モスクワから韓国までの機内は、閑散としていた。そして、熟睡体勢のまま、インチョン国際空港への到着アナウンスを聞く。むくっと起き上がり、シートベルトを締めると機体はすぐに降下し始めた。

成田行きの搭乗は約5時間後、断られるのを覚悟しつつ、空港係員にトランジットエリアの外へ出ることを申告したら、あっさりと許可された。インチョンは、ソッキーとヘイジンが育った海辺の街で、以前、遊びにいったことがある。さしみ定食に焼酎も悪くないなどと考えていたわたしに降りかかった現実は、空港からインチョンの街まで、タクシーでも片道40分以上かかるということ。インフォメーションのおじさんに乗り遅れるから止めなさいと忠告され、諦めた。ソウルにいるヘイジンやジョンアーに電話をかけようにも手帳がトランクのなかにあり、電話番号が分からない。徒労感と空腹を抱え、インチョン空港内を歩いていたら、韓国の食材を扱う店と、食堂が目に入った。のり巻きとトッポギ(餅)の食券を買って、セルフスタイルの店に入る。トランジットエリア外の目立たない場所にあるせいか、客は韓国人ばかりだった。数種類のキムチとともにすべて平らげ、少しの幸せを得た後、チェックインカウンターを通り、トランジットエリアへ戻った。もし、ソウル市内に近い金甫空港だったなら、友達を誘って、焼肉にビール…、今更ながら、国際空港の移転が悔やまれる。
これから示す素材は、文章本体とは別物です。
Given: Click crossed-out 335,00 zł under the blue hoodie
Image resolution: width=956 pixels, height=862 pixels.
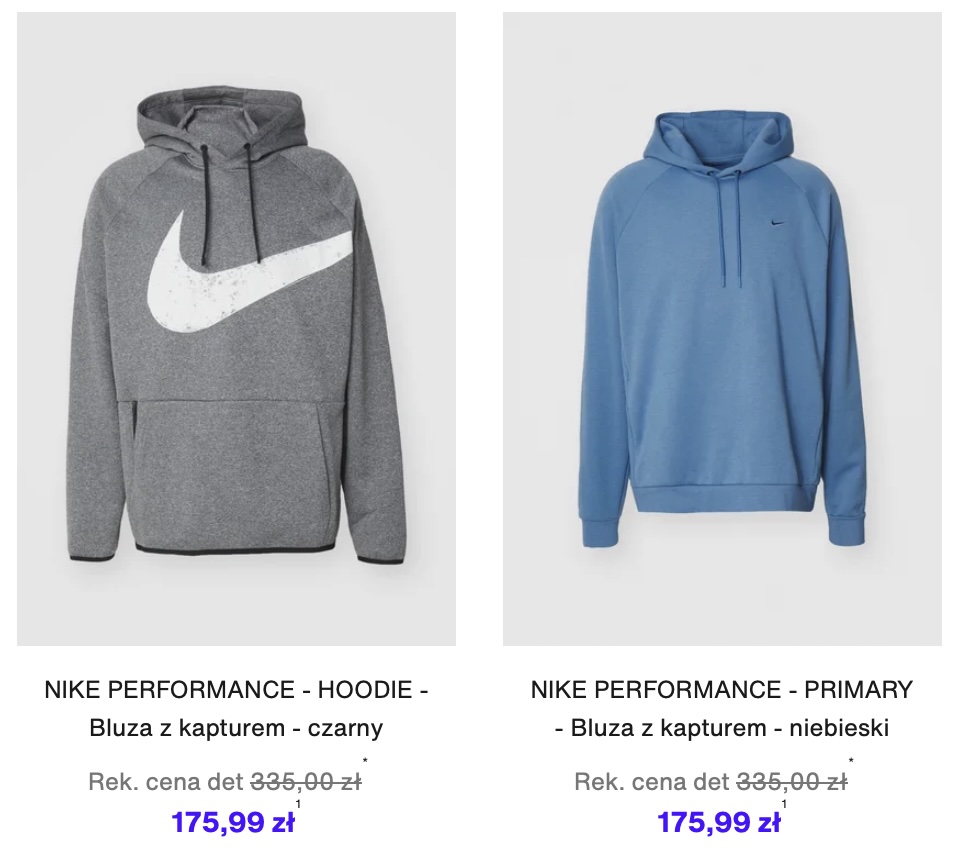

成田までの飛行機は満席のうえ、日本人団体客が多いせいか騒々しかった。韓国ドラマがブレイクする以前が懐かしいと思いつつ、おば様方の会話に思わず耳を傾けてしまう自分が悲しくもある。ドラマに魅せられて、ロケ地まで訪れるパワーはすごい。わたしの辞書で、チュンチョンを引くと、タッカルビ(焼き肉の鶏版)で有名な町と出てくるけれど、おば様達の辞書には、「冬のソナタ」ロケ地とあるに違いない。心ならずも機内で平和な日本を満喫してしまった。